GENE-09. FUNCTIONAL GENOMIC ELEMENTS DEFINED BY DNA METHYLATION CAN DISTINGUISH MENINGIOMA SUBGROUPS

Despite advances in therapy, treatment of malignant meningioma remains challenging - the tumor usually progresses after treatment. Atypical and anaplastic (malignant) meningiomas (grades II/III) are high-risk meningiomas that are prone to recurrence and unfavorable prognosis. We seek to understand the mechanisms of meningioma progression after initial treatment. Recently, based on DNA methylation, two subgroups of meningioma were described with recurrence-free survival differences. Master regulators at distinct genomic elements define gene activity and tissue identity and deregulation have been shown to be involved in tumorigenesis. We hypothesize that functional genomic elements can contribute to meningioma progression/recurrence.
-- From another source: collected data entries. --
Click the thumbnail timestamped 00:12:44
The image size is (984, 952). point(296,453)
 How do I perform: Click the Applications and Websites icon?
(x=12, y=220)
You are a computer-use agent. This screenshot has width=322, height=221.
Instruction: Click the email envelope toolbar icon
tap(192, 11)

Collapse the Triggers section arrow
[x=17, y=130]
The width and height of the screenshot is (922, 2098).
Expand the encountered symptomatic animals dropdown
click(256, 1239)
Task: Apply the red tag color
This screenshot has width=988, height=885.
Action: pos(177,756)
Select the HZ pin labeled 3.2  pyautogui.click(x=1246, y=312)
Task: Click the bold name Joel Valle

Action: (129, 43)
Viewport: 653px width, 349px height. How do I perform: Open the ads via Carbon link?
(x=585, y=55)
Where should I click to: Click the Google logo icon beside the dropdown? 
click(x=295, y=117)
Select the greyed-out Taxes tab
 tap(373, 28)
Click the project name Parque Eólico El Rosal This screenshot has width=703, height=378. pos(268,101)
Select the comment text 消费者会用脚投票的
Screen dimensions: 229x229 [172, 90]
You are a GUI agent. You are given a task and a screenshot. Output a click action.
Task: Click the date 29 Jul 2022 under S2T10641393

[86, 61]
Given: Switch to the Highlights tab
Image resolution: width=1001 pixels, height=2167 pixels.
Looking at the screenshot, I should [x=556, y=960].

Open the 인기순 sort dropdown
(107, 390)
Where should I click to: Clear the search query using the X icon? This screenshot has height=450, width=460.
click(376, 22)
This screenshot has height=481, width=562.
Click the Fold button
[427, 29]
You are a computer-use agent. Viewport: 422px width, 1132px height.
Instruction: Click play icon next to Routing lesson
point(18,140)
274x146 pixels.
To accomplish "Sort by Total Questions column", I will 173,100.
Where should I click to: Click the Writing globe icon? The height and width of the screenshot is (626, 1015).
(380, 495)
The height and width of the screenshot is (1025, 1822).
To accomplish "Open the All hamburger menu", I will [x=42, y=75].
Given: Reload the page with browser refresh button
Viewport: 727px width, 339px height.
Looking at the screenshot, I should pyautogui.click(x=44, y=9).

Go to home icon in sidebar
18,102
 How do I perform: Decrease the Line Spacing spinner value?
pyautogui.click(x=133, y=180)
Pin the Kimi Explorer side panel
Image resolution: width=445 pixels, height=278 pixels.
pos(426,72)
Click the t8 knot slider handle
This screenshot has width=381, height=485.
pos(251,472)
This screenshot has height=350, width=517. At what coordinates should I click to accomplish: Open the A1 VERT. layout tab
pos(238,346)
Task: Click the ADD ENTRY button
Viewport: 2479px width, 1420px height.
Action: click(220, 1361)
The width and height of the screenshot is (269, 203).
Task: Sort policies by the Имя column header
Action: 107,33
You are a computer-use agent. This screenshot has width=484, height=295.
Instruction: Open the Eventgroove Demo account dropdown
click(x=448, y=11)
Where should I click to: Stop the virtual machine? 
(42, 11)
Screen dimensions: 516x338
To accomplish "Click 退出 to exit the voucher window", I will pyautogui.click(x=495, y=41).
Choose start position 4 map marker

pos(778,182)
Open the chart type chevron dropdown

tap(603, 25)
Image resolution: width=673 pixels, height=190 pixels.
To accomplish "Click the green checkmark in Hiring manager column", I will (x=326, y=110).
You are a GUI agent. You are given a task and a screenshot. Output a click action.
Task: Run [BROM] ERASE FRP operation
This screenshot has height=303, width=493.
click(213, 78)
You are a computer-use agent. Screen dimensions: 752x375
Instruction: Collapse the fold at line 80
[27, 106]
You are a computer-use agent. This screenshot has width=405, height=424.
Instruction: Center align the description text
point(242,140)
Our aim is to use DNA methylation data to identify candidate noncoding elements and their connection with genes that might explain differences in meningioma prognostic subgroups. Using published DNA methylation markers that define favorable and unfavorable meningioma subgroups, we identified 1,330 differentially methylated probes (p< 0.0001, difference mean-methylation beta-value> 0.25) distributed across CpG islands (13%), shores (34%) and open-sea regions (53%). Focusing on probes within known functional genomics, we identified 18 highly conserved genomic enhancers that can potentially drive meningioma recurrence. We next investigated links between these enhancers and their targeted genes by incorporating GeneHancer annotation. We found that the unfavorable subgroup of meningiomas presented hypomethylation within enhancer regions that have the potential to target PARK7, ARID4B, and FBH1. ARID4B was previously shown to be highly active in high-grade meningiomas. Our preliminary results are the first to suggest that DNA methylation changes can be used to identify noncoding regions associated with meningioma prognosis. We will use additional independent data to confirm our preliminary results. Identification of noncoding regions associated with meningioma progression/recurrence will provide knowledge of the role of epigenomics in the development of malignant meningioma and of opportunities for targeted therapy.